2(i). Energy Systems
Three systems in the body create ATP energy: These systems work
simultaneously but the contribution from each depends on the type
of exercise - its intensity and duration.
1. ATP-CP
The sprint system - provides enough energy for a 5-6 second sprint
- and doesn't require oxygen (anaerobic). CP (creatine phosphate)
is another high energy molecule where the phosphate can be broken
off very quickly - releasing energy - and used to convert ADP back
to ATP. The muscles don't have a large store of CP so it's used up
fast. Hence why some athletes use creatine supplements to maximise
their muscle stores.
2. Anaerobic
The high power system - provides energy for a 90 second power
burst. This system is the fast anaerobic (without oxygen) breakdown
of glucose for energy but only provides 2 molecules of ATP along
with a waste product called lactic acid - too much of this causes
muscle fatigue.
3. Aerobic
The endurance system - how long you can keep going depends on how
fit you are! This system is the slow aerobic - so this time keep
breathing in that oxygen - breakdown of glucose for energy and
provides a massive 38 molecules of ATP- that's nearly 20 times more
than the anaerobic system! The aerobic system can also use fat to
produce ATP energy. Endurance training can make the muscles use fat
more efficiently - now there's a good reason to improve your
endurance fitness!
2(ii). Energy Fuel
Carbohydrate, fat and protein are the three main energy fuels
for exercise. Each of these nutrients are found in differing
amounts in foods and are broken down in the body to provide a
certain quantity of energy - measured as kilocalories (kcal) per
gram (g):
- carbohydrate 3.75 kcal/g
- protein 4 kcal/g
- fat 9 kcal/g
Hence 1g of fat releases more than twice as much energy as 1g of
carbohydrate or protein - but this doesn't mean it's the best
energy fuel for exercise!
The preferred energy fuel for the muscles is glucose, especially
as exercise intensity increases. Glucose is formed from the
breakdown of carbohydrates (sugars and starches) in your diet and
is stored as glycogen in the muscles and liver. However the body
can only store a limited amount - a person weighing 70kg will store
around 450g or 1700 kcal of glycogen. If you want to keep training
efficiently you need to keep your glycogen stores topped up - see
the section on carbohydrates to find out how to achieve a full fuel
tank.
2(iii). Which Fuel?
The amount of each fuel - carbohydrate, fat and protein - you
use during exercise depends on various factors:
- dietary intake
- fitness level
- type of exercise
- training intensity
- length of work-out
- frequency of training sessions
Anaerobic activities only use glucose, whereas aerobic
activities use all three fuels - but protein is used to a lesser
extent than glucose and fat.
During low-intensity exercise, which uses less than 300 kcal
each hour, you use a greater proportion of fat, a smaller
proportion of glucose and fewer calories. As you increase the
exercise intensity, your body will gradually use less fat, more
glucose and more calories. Therefore, most of the fuel during
moderate and high intensity exercise (using more than 500 kcal each
hour) will come from glucose.
If you continue to exercise aerobically for a longer period,
your body will gradually use more fat and less glucose in an
attempt to conserve the limited glucose stores. The fitter you are,
the more efficiently your muscles use fat and the longer you can
work out.
It's that simple - the longer you work out, the more frequent
you train, the more calories you use. But remember one step at a
time - gradual is the key to help you start an exercise programme
and stick with it.
Consequently, carbohydrate is the most important nutrient for
exercise, because it's the only fuel that can power intense
exercise for prolonged periods, yet its stores within the body are
relatively small. If you don't restock your glycogen stores
sufficiently, you will run out of fuel after only a few days of
training or you will find you feel fatigued.
2(iv). Fatigue
Runners call it 'hitting the wall', cyclists call it 'bonking' -
but what is fatigue and why does it happen?

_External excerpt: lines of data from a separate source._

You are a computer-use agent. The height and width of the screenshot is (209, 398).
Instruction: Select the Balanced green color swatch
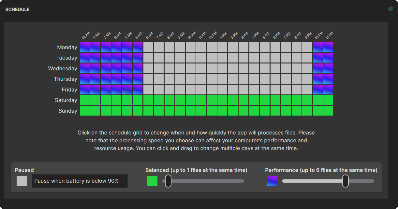[152, 181]
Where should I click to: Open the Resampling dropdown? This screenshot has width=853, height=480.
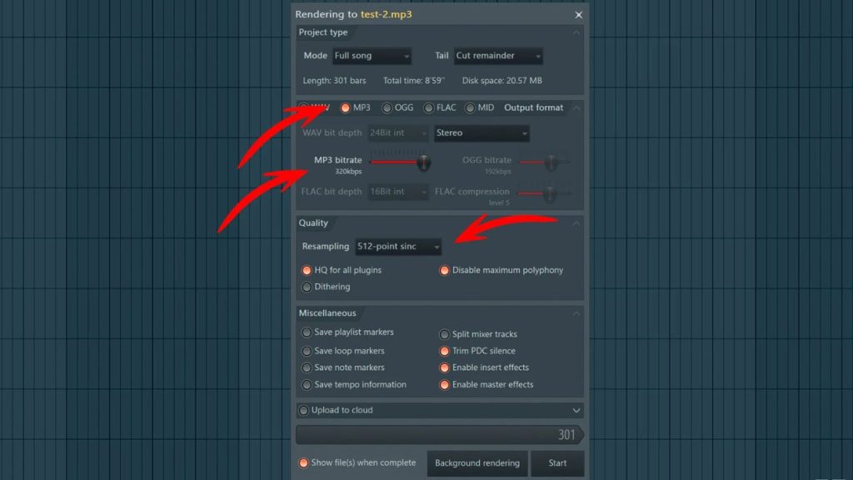(398, 246)
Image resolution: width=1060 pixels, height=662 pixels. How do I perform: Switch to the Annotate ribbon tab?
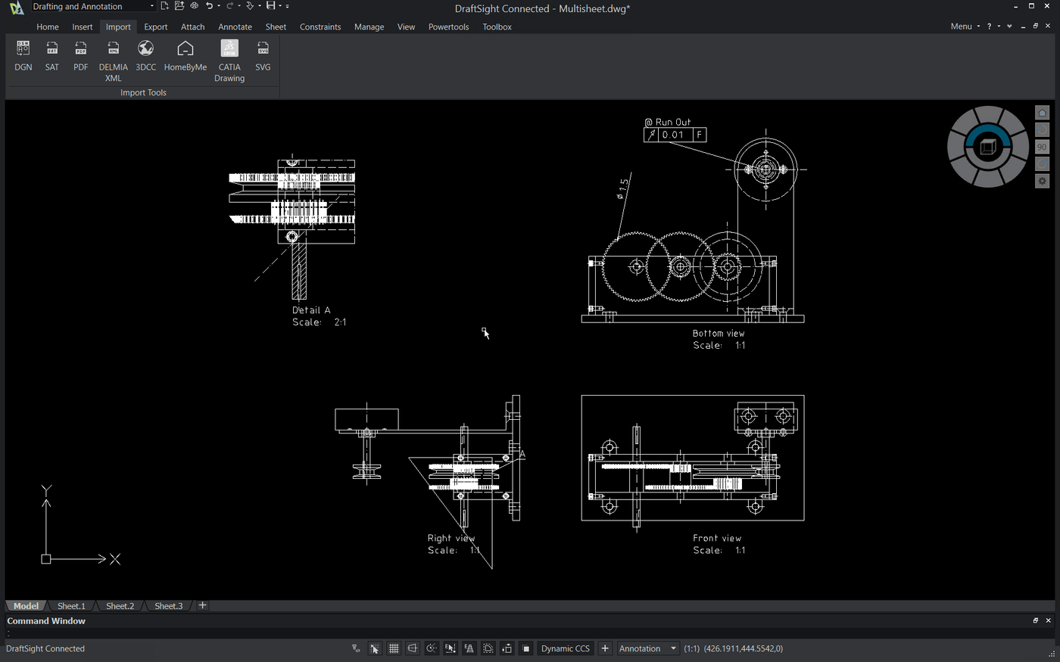(235, 26)
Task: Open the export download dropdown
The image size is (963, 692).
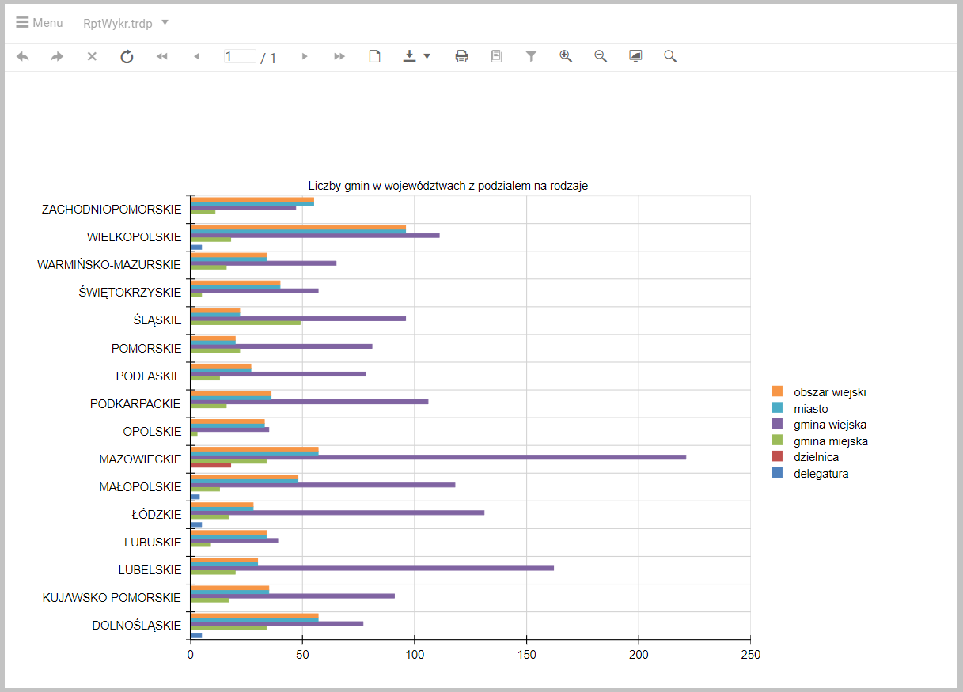Action: (416, 56)
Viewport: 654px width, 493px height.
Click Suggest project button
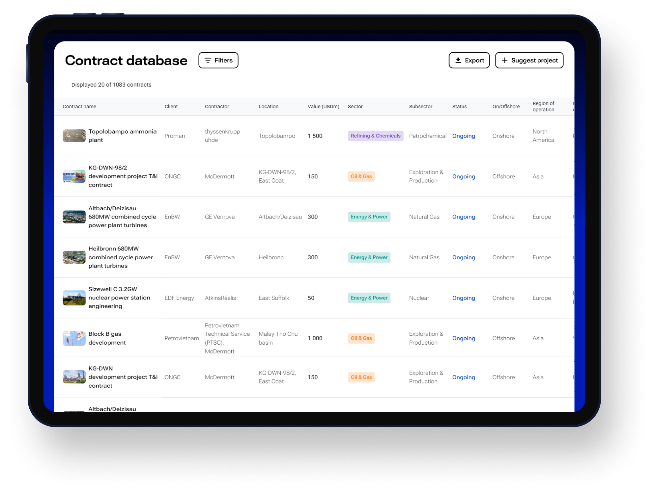pos(529,60)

You become sluggish, reaction time slows down, co-ordination and
balance starts to go, concentration dwindles and you feel
light-headed - all signs that fatigue is setting in.
Why? The main cause of fatigue is due to running out of those
vital glucose stores (glycogen) - although dehydration will also
result in fatigue - see the section on fluids. During anaerobic
activities, fatigue is initially due to CP depletion and the build
up of lactic acid, but repeated bouts of this type of activity will
also result in glycogen depletion.
Therefore, if you want to exercise longer and harder you need to
start off each training session by having a full tank of glucose -
how? - by eating a diet that's rich in carbohydrates.